Esta mañana ha sido especial, uno
de esos días en la vida de cualquier persona que compensan otros más frecuentes
que no nos apetece tanto recordar. Empezamos comentando la noticia del donativo
extraordinario de Amancio Ortega, veinte millones de euros, a Cáritas; la
trabajadora social, que acababa de llegar de Madrid precisamente, nos aclaró
que seguramente este donativo sea para
atender a familias españolas, lo cual nos pareció aún mejor.

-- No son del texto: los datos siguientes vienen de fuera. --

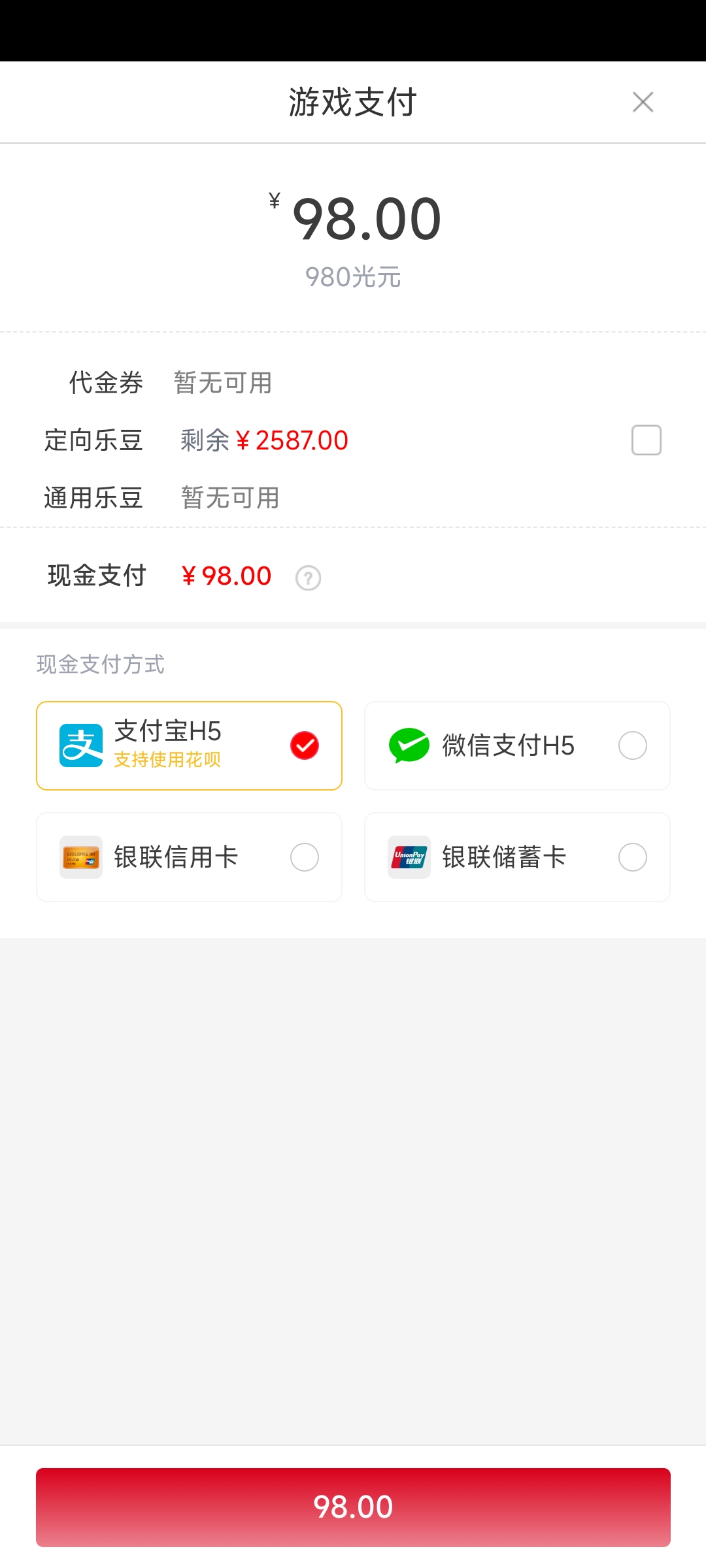Viewport: 706px width, 1568px height.
Task: Select the 银联储蓄卡 radio button
Action: click(632, 857)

La tertulia hoy ha discurrido sin
sobresaltos y ha sido seguida por todos con interés, hemos seguido hablando de
temas diversos, uno de los más preocupantes nos parecía el de las desigualdades
entre los españoles. Además, la crisis está haciendo más patente estas
diferencias y esto nos coloca frente a nuestros propios fracasos como personas
y como sociedad. Hace falta que todos
queramos ver nuestra parte de responsabilidad en el fracaso social que
padecemos, si no es así, si las culpas empiezan a arrojarse de unos a otros, si la única respuesta, en vez de dialogar sinceramente y pensando en el bien
común, es “y tú más”, entonces habremos retrocedido cuarenta o cincuenta años.
Y esto no es por decir cualquier cosa, políticos tenemos empeñados en la
“memoria histórica”, en resucitar el pasado peor, utilizando argumentos del
pasado para explicar hechos y responsabilidades presentes.
Para animarme más el día llega mi
reciente amigo, P., con el que ayer mismo charlaba y me exponía su intención de
enrolarse como voluntario en una ong. Seguía la conversación desde la puerta muy
atento pero sin decir palabra; de pronto, tímidamente, porque es extremadamente
delicado, me hizo un retrato que nadie me había hecho antes, dice que “me ve
con un gorguero al cuello y traje negro como los del siglo dieciséis”, pero aún
añade que tengo un alma franciscana; entonces me dejó emocionado y desarmado;
no pude menos de responderle que él sí tiene ese alma franciscana, porque es
capaz de ver el bien aunque esté oculto, y hasta producirlo, provocando en los
demás una respuesta de acuerdo a su franqueza y humildad.
Y para terminar entra F. todo
alterado diciéndome a voces que por qué le molesto llamándolo por el móvil un
montón de veces para despertarlo; como le digo que de eso nada, y que “ni me he
acordado de él en toda la mañana”, pues entonces frenó en seco su silla de
ruedas a motor justo al borde de la mesa y se le pasó el enfado. Increíblemente
hoy no traía ninguna queja de nadie ni
de nada y terminamos la mañana con un humor excelente.